Lessons learned from pitching 300 CFO's
Several months ago I had the opportunity to be apart of a conference specifically designed for women in financial leadership positions. The program had a balanced attendance of the public and private sectors.
My role in the conference was to get financial leadership in New Zealand to back the program and get their women in the room.
My prospects were Chief Financial Officers, Financial Controllers, and Finance Managers. Going into the program I had little understanding about finance roles or what the big challenges were, but I knew it was going to be a blast learning. I mapped out the biggest players first and then worked my way down. After an hour of prep, I was itching to go, I chucked on a headset and went to work.
Most core learnings came from my use of the engagement question, "What would you need to see in a program like this to think "hey I need to get my people in the room?"" I pitched this question over and over again, to council after council, energy company after energy company, every agricultural business, tech and telco, manufacturing, financial institutions, every university, port and any other business you could think of. To my surprise, the answers were the same or very similar and it was far more interesting than I anticipated.
Finance Manager Vs CFO
It became apparent that Chief Financial Officers understand clearly the difference between a Finance Manager and a CFO. I thought there would be a massive list (which there likely is) but each leader seemed to refer to one significant skill. They would say things like "this is what they need to become a CFO" and "its what sets finance professionals apart". The golden skill they referred to was communication. 9/10 CFO's would agree that the thing finance people lacked most was the ability to communicate well. Very few CFO's cared about training in the hard skills of finance, they unanimously agreed that the skill to crunch numbers wasn't a problem.

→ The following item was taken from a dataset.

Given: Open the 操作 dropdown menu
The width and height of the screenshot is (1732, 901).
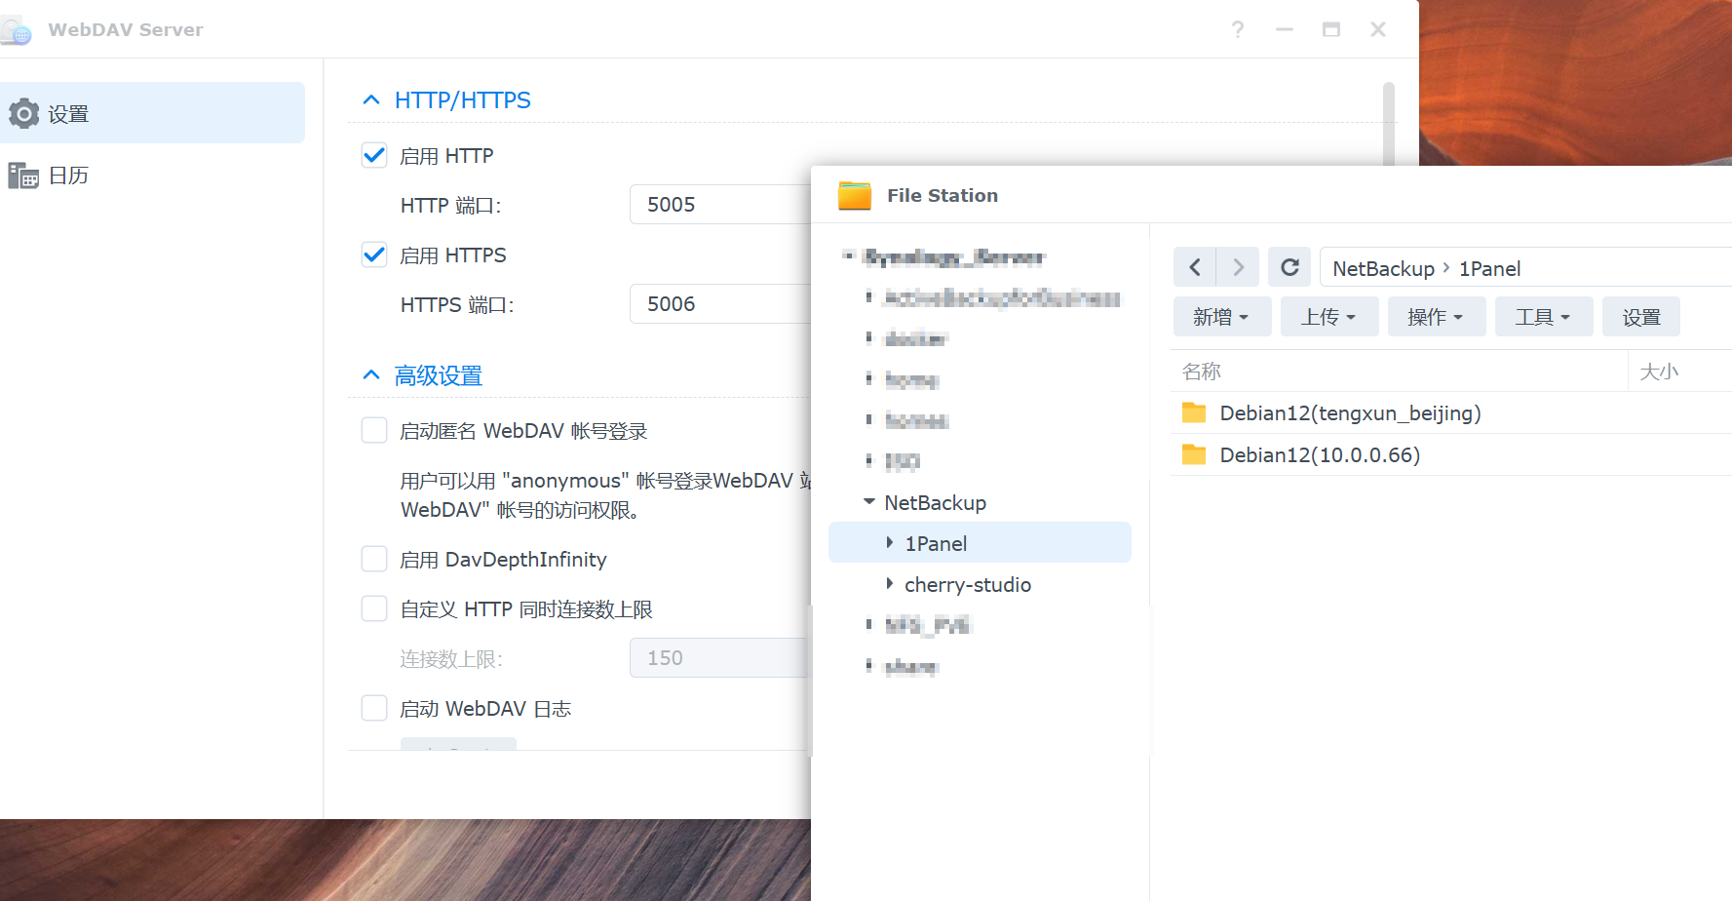Looking at the screenshot, I should click(x=1436, y=317).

I began to say things in my conversations like "Every CFO in the country is having challenges with training their people in the soft skills like communication" the CFO would burst into laughter and say "my people could do with a bit of that, can I send the boys over too?". The most common one-liner I heard was "they struggle to communicate financial language to non-financial people" and they would typically end with "if they could gain that skill they would go a long way".

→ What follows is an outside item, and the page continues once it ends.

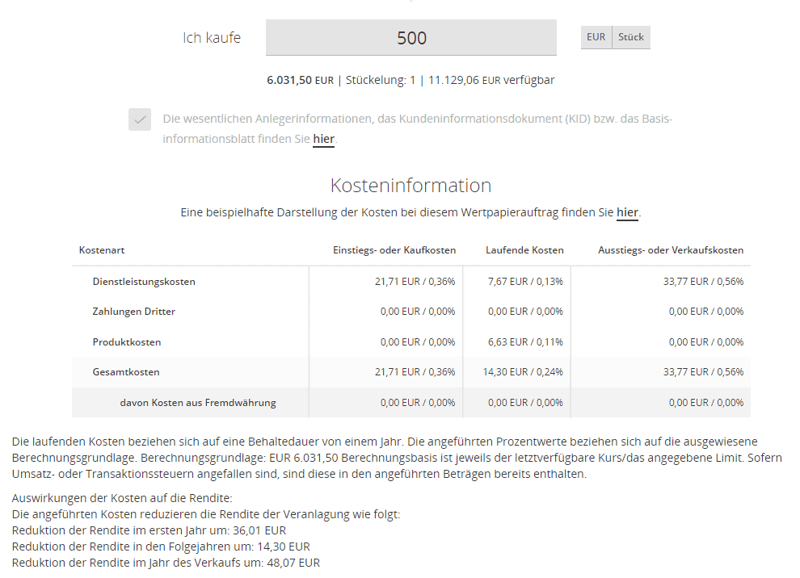Switch the order unit to EUR
800x578 pixels.
(596, 37)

To have young finance professionals understand this idea and begin to develop this skillset would place them in such a great position.
Self Esteem - Resilience
There was one thing CFO's identified in female managers over male managers and that was a lack of self-esteem and not putting themselves out there enough. CFO after CFO. story after story they painted this image of women not seeing enough in themselves.
One CFO told a story about working alongside a female counterpart. Both were trained by the same CFO to potentially take over when he stepped down. He always thought she was miles ahead of him and best-suited for the role. He noted her skill and accuracy, her vision and ability to do the role so well. When the time came and the role was finally opened, she never applied for the position. He remembers her saying how she wasn't good enough and the role was just too big. He laughed and said, "if it was too big for her there was no chance for me ever landing it". He decided to apply for the role anyway and ended up getting it, that experience has stuck with him all these years.
This particular CFO decided to spend his career building his people's resilience. He said, "any program that taught resilience was worth exploring, anything about self-esteem anything about courage". He wasn't alone in this endeavor, both male and female CFO, Finance Manager and Financial Controller agree resilience was an important principle to emphasize.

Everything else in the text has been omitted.